For the 3.19 pF DUT the Field Plate voltage drops about 100 V while the voltage across CDUT increases from about 60 V to 400 V. In contrast, for the 173 pF DUT the Field Plate voltage drops by about 470 V while the voltage across CDUT increases from 7 V to just 29 V. The explanation is simple. For the 3.19 pF DUT the capacitor CFG is substantially larger than CDUT and can provide ample charge to CDUT when the DUT is grounded, while maintaining a high voltage on the Field Plate. For the 173 pF DUT the combined capacitances of CDG and CFG is 10.5 pF and just a small fraction of CDUT. The charge stored on CDG and CFG are therefore only able to change the voltage across CDUT a small amount, while the capacitor CFG is almost totally discharged. Figure 4 DUT and Field Plate voltage as a function of time for a DUTs with 3.19 pF and 173 pF values of CDUT

# 4 Parameter Dependence on CDUT

The amount of charge, and therefore the amount of current, in the CDM stress pulse depends on the relative sizes of the three capacitors. Figure 5 shows the simulated total charge in a CDM pulse as a function of CDUT. In the insert to Figure 5 a linear scale is used for the capacitance and it shows that for very low capacitance the charge increases approximately linearly with CDUT. As CDUT’s value approaches the value of CFG the amount of charge saturates. For larger values of CDUT a logarithmic scale is used for CDUT to show how the behavior for large CDUT Figure 5 Simulated total charge in the CDM pulse as a function of CDUT

The joint JEDEC/ESDA standard for CDM, JS-002  specifies four waveform parameters that must be met to qualify a FICDM tester, peak current, rise time, full width at half maximum and undershoot. We will not look at simulations of each of these parameters and see how they behave as a function of DUT capacitance. The parameters will also be compared to the waveform specifications from JS-002. In all cases the simulations fall within the experimentally determined waveform parameters in JS-002. This gives confidence that the simulations are a good representation of reality and are therefore useful for understanding the CDM event in FICDM testing

Figure 6 through Figure 9 show simulations of peak current, rise time, full width at half maximum and undershoot as a function of CDUT. In each of the figures the insert shows the behavior for low capacitance with a linear CDUT scale, while the main figure uses a log scale for CDUT for all capacitances simulated. All of the parameters show very sensitive dependence on CDUT for small CDUT, but saturation for large values of CDUT. Figure 6 Simulated Peak Current as a function of CDUT. The vertical lines indicate the JS-002 specification limits. Figure 7 Simulated rise time as a function of CDUT. The vertical lines indicate the JS-002 specification limits. Figure 8 Simulated full width at half maximum as a function of CDUT. The vertical lines indicate the JS-002 specification limits. Figure 9 Simulated undershoot as a function of CDUT. The vertical lines indicate the JS-002 specification limits.

# 5 Summary

In this article the three-capacitor model for the field induced CDM ESD test method has been used to help understand the properties of the CDM test system. The model shows that during the CDM event currents that flow are the result of a redistribution of charge between the three capacitors in the CDM system. For small DUT to field plate capacitance, when CDUT is well below the capacitance CFG between the Field Plate and the Ground Plane, the currents are more sensitive to the value of CDUT. When CDUT approaches and becomes larger than CFG waveform properties become less sensitive to CDUT. The general trends as CDUT gets larger is that peak current increases, rise times get longer, width at half maximum increases and the amount of undershoot decreases.
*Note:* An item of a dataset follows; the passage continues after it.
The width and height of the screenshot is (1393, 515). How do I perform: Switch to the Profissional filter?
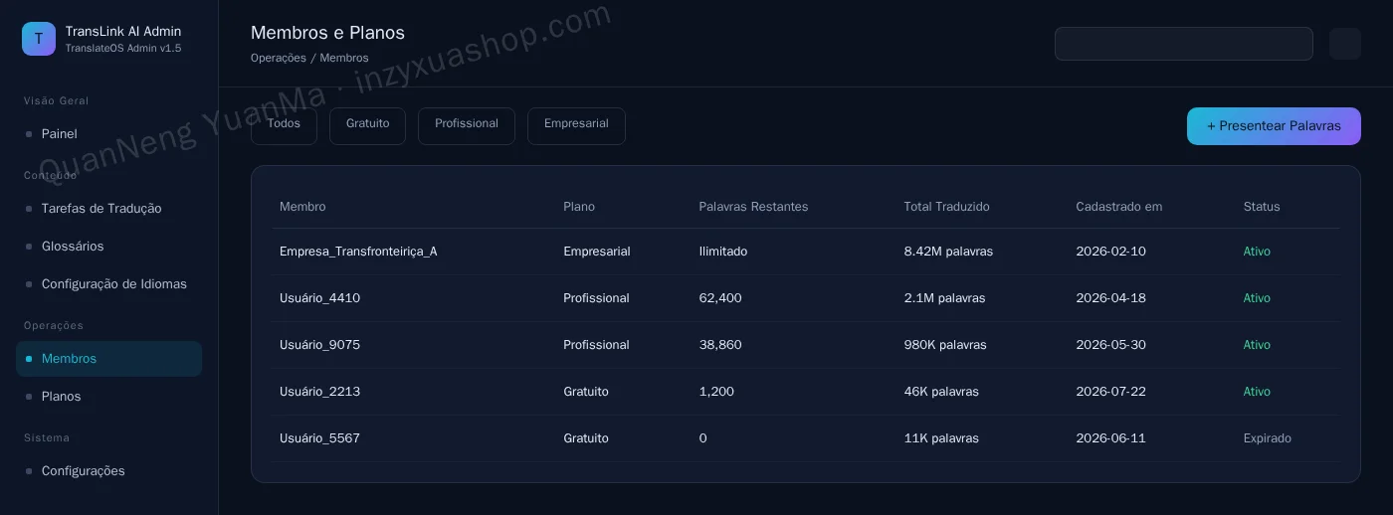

 J. Montoya and T.  Maloney, “Unifying factory ESD measurements and component ESD stress testing”, 2005 Electrical Overstress/Electrostatic Discharge Symposium,: 2005

 B. Atwood, Y. Zhou, Dave Clarke, and T. Weyl, “Effect of large device capacitance on FICDM peak current”, 29th Electrical Overstress/Electrostatic Discharge Symposium (EOS/ESD), 2007

 A. Wallash and L. Levit, “Electrical breakdown and ESD phenomena for devices with nanometer-to-micron gaps”, Proc. SPIE V4980, 2003, pp. 87-96.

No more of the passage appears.